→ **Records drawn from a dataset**
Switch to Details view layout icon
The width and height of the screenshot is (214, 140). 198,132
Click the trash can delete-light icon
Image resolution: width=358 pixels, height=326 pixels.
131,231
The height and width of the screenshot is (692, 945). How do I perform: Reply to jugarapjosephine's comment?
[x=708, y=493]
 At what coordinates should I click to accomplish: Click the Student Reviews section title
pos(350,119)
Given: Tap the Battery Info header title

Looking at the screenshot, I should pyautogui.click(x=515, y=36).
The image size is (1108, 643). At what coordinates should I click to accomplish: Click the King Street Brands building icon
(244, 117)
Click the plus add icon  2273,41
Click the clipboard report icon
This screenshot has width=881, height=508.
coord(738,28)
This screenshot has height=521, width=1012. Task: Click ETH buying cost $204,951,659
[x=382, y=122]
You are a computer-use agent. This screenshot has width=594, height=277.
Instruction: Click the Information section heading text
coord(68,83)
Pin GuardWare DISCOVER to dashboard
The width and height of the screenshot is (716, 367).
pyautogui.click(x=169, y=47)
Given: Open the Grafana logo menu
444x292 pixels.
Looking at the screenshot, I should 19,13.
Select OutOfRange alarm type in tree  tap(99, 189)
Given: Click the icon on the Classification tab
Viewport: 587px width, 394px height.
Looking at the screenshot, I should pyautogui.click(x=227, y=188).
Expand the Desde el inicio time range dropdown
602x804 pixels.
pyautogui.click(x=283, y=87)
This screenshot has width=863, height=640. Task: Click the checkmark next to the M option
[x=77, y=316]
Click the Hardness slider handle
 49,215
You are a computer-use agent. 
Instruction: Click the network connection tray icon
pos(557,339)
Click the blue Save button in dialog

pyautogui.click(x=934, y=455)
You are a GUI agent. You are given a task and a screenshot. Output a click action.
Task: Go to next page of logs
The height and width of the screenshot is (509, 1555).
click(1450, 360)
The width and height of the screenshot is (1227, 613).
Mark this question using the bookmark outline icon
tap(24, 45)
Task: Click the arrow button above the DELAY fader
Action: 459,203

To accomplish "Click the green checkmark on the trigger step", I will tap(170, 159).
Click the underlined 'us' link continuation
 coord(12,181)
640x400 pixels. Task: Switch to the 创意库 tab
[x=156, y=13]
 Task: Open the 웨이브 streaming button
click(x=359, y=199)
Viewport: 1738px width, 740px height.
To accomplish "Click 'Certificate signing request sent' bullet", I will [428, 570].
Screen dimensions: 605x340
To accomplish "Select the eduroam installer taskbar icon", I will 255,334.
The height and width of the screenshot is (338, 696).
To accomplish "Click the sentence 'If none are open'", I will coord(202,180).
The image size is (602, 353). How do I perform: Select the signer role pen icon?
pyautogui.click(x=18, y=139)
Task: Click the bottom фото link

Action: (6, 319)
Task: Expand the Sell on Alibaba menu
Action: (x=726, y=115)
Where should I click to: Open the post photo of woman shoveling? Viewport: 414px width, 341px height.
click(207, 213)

→ **Try it**
Search the entries for the word "will", then gather every line that has it.

→ **Answer for this exercise**
To accomplish "Click the green checkmark on the trigger step", I will tap(170, 159).
To accomplish "Click 'Certificate signing request sent' bullet", I will [428, 570].
To accomplish "Select the eduroam installer taskbar icon", I will 255,334.
To accomplish "Click the sentence 'If none are open'", I will coord(202,180).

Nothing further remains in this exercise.